The statement dismissed as a “farce” the trial earlier this month of two men who were fined 100,000 drams ($185) each for taking part in the April 5 attack on photojournalists present at an opposition rally in downtown Yerevan. They were part of a larger group of burly men that tried to disrupt the protest, throwing eggs at its organizers and setting off firecrackers. The thugs, who reportedly work for government-connected wealthy individuals, went on to indiscriminately smash most of the video and still cameras that caught their faces. Dozens of police officers led by General Hovannes Varian stood by and refused to intervene.

“Neither the investigating body nor the court showed a desire to protect the journalists’ right to collect and disseminate information, not to mention the fact that the imposed punishment was not commensurate with the deed,” the media groups said.

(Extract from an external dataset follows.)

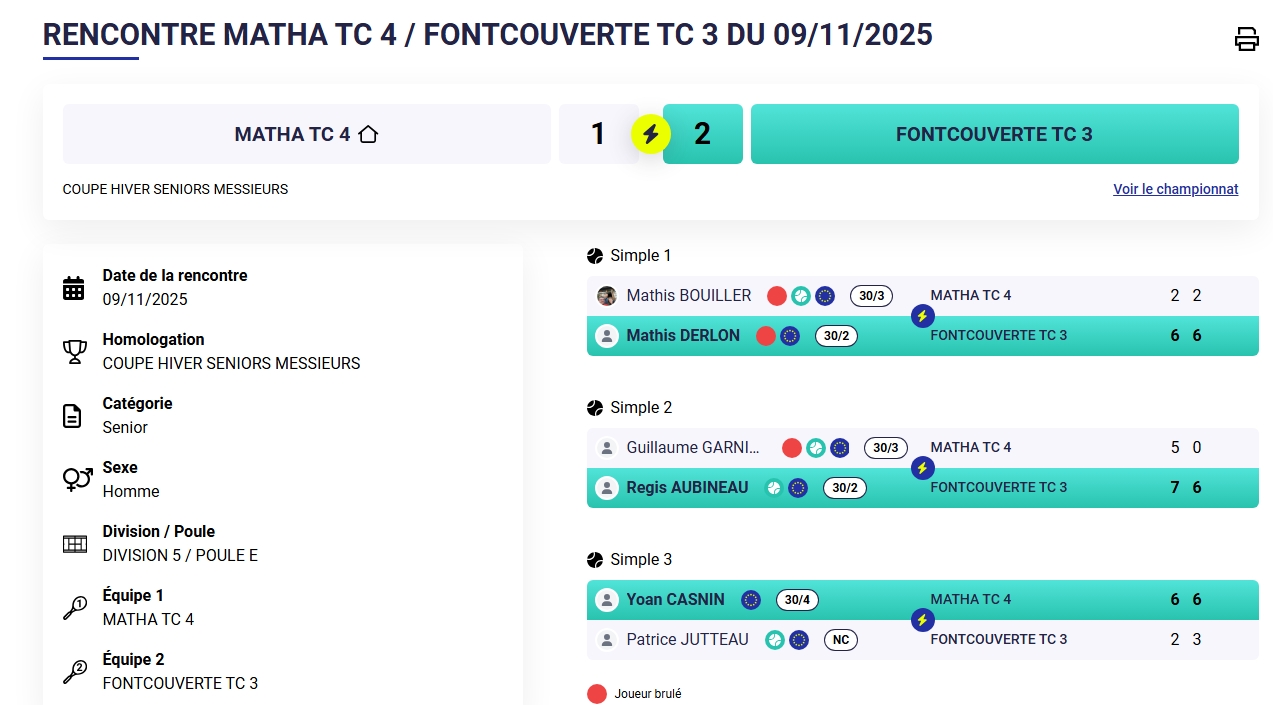Click the NC ranking badge for Patrice JUTTEAU
The image size is (1273, 705).
pos(841,640)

“We expected that there will be other revelations and trials but nothing has been done over the past period to identify the perpetrators of the other violent acts,” they added, pointing to the beating by the police of four journalists covering the brutal break-up of the April 12-13 protest near President Robert Kocharian’s Yerevan residence.

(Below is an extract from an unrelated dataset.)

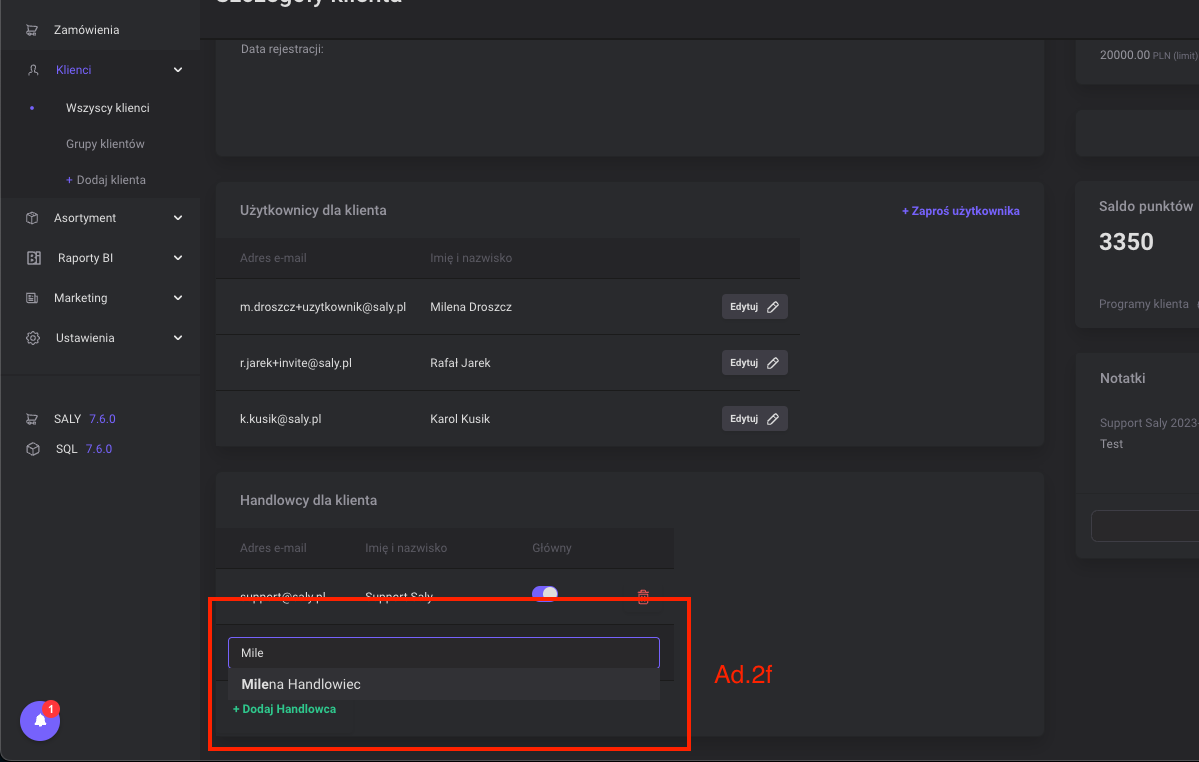Click Zaproś użytkownika link
1199x762 pixels.
click(960, 211)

One of those journalists, Hayk Gevorgian of the “Haykakan Zhamanak,” says that Varian, who is the deputy chief of the national police service, personally stole his camera before ordering subordinates to attack him. Gevorgian spent two weeks recovering from severe injuries sustained during the beating. Ashot Melikian of the Committee to Protect Freedom of Speech deplored the fact Varian has faced no official inquiries or any disciplinary action over the allegations.

The joint statement also urged Armenian journalists to close ranks in the face of what its signatories see as a government effort to further curb press freedoms in the country. According to Boris Navasardian, chairman of the Yerevan Press Club (YPC), the Armenian media community must consider violence against a single journalist an affront to free speech.

The Armenian media’s coverage of the recent standoff between the government and the opposition was scrutinized at a seminar held by the YPC on Tuesday. Levon Barseghian, chairman of the Asparez Club of journalists in Armenia’s second city of Gyumri, described it as largely “distorted,” singling out local television stations for criticism.

“TV and radio stations seem to have an invisible bar which they are not allowed to cross in order to speak more freely and criticize the authorities, especially Robert Kocharian,” Barseghian told the seminar. He was particularly scathing about the Kocharian-controlled state television’s coverage of the confrontation, denouncing it as “adverse and disastrous.”

In Navasardian’s words, this situation makes even more urgent the reopening of A1+, Armenia’s sole major private network that was often critical of the authorities. A1+ was controversially forced off the air more than two years ago. The authorities have since resisted strong international pressure for its reopening. The continuing ban on A1+ is the main reason why the Armenian media was recently rated “not free” by Freedom House, a New York-based human rights group, for the second consecutive year.

Addressing the Council of Europe last week, Kocharian disputed assertions that Armenia’s electronic have lacked diversity and pluralism since A1+’s closure and urged the Strasbourg-based organization to remove the issue from the agenda of its ongoing monitoring of his administration’s human rights record.

But Navasardian disagreed, saying that A1+’s return to the airwaves is “the only chance to have an independent electronic media outlet in Armenia.” “Journalists or a group of journalists do not have the resources and the political cover to set up such a television channel,” he said. “That is the reason why we talk so much about A1+.”